By A. Putu Mandau Wijayanto
Tremors from the economic crisis did not only wiped out ailing
banks and cause widespread layoffs. Bank customers now wish for a
sense of security from those banks which survived the process of
closures within the past year. Security tops the list for every
customer, but it is an intangible concept. Thus, the problem is
one of perception. If the restructurization of the banks proceeds
smoothly, some of the problem will be solved.
Efforts to recover the sense of security among customers is
part of the Indonesian bank consolidation efforts.
Restructurization has reaped moderate results. Indonesian banking
regulators have made advances in transparency. This is evident
from the recent liquidation of various banks, which did not cause
panic among customers because of the government's guarantee of
their deposits.
Our research conducted showed that there was a sense of
security concerning state banks. Of course, it is hardly a
strange perception that state banks are considered safer. In the
future, however, it is not unforeseeable that the perception of
security could be lost by state banks. Their management could
embark on an incorrect strategy, which is why state bank
administrators should not be complacent about their seemingly
secure position.
Our research shows that private banks are superior in their
service, such as in efficiency, responsiveness to customer needs,
continually update their ATM systems and provide flexible opening
hours. Following consolidation, banks boasting these superior
aspects will be more competitive.
To hold this competitive edge, domestic banks cannot be
removed from the two concerns of security and superior service.
It is a must for a bank to have both qualities because foreign
competitors not only boast these, but also excel in management
leadership, technological and financial innovation skills, are a
low-cost producer of commodity products, have brand-name
reputation, integrated delivery of products, product leadership,
etc.
All these are central as key drivers of competitiveness. It is
high time Indonesian banking considered acquiring these aspects
as competitive edges. Additionally, technological innovations in
information technology are forecast to play a major role with the
advent of the e-commerce era.
E-commerce infrastructure must be ready for development not
long after this economic crisis ends with Nusantara 21. From a
small scale, e-commerce will spread rapidly. It will be only a
matter of time after the crisis ends that a boom in ATMs,
telephone banking and Internet banking will follow in Indonesia.

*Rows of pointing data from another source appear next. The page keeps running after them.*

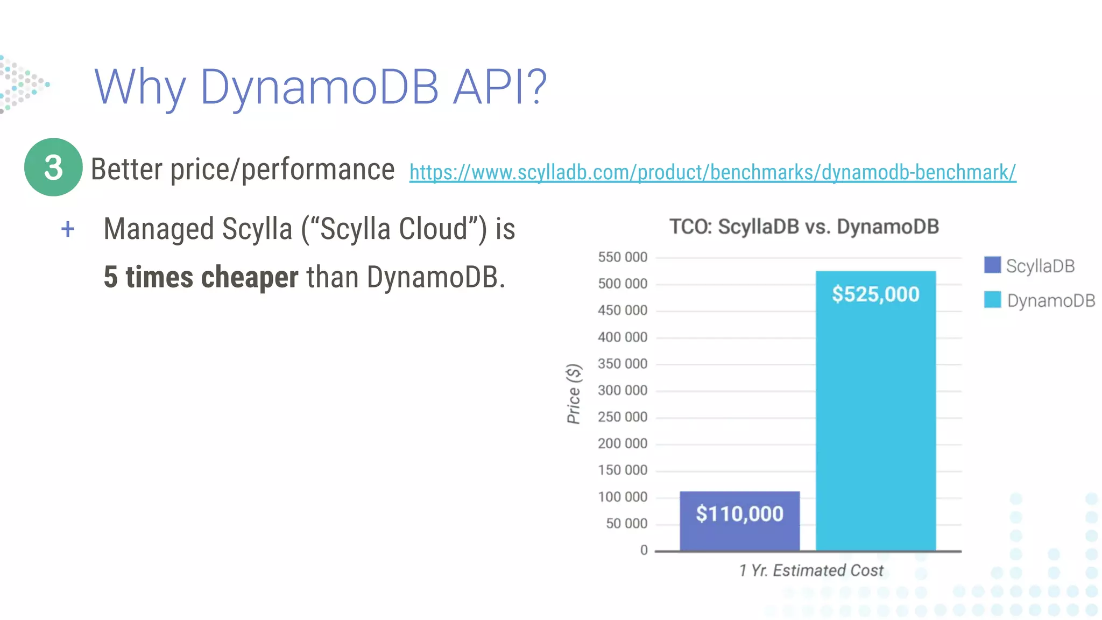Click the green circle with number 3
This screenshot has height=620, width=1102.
53,167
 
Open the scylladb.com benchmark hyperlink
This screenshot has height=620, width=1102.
712,172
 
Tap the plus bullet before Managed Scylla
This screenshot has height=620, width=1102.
68,229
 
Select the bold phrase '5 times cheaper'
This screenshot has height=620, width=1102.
201,277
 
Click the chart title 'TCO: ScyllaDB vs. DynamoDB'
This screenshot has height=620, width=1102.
804,227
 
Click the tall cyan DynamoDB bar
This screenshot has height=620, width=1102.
875,420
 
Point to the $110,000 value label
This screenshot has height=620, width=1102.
739,514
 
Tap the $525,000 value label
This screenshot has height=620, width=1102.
875,294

At that time, the number of branches a bank has will no longer be
the most important concern. "Branch banking is not a dinosaur!"
may be the cry.
It has already occurred in America. In the 1980s, there was a
boom of ATMs and telephone banking which sealed the death warrant
of many bank branches. In the U.S., ATM usage has soared to about
700 million transactions annually -- and 40 percent of households
use telephone banking. With the spread of the Internet, the
physical distribution of bank branches -- and making transactions
in them -- is no longer a major priority, although this does not
mean it is not a necessary consideration.
But a bank like BCA, for instance, will inevitably be better
prepared to enter the new era because it possesses the
infrastructure; after all, it has the most ATMs of any bank in
Indonesia. Such infrastructure depth means BCA is ready to serve
different market segments.
Yet, it cannot be denied that physical distribution through a
bank's branches remains important. Generically, we can identify
three segments of bank customers. They are the traditionalist,
the service seeker and the technology embracer. In the
traditionalist segment, customers will inevitably be more
oriented to making physical transactions at the bank itself (65
percent), with fewer using ATMS (30 percent) or telephone banking
(5 percent). Among service seekers, 45 percent prefer physical
transactions in a branch and 40 percent use ATMs; a mere 15
percent use telephone banking.
For technology embracers, most, or 55 percent, use ATMs, 25
percent rely on telephone banking and the remainder use physical
transactions at a branch.
Technological development has led to innovative routes, like
online services, ATM, direct mail and phone channels in tandem
with the growth of networks and physical distribution, all of
which have been intensively developed recently by Citibank with
its ATM Boutiques. It is trend likely to flourish in the future
as banking consolidation takes shape.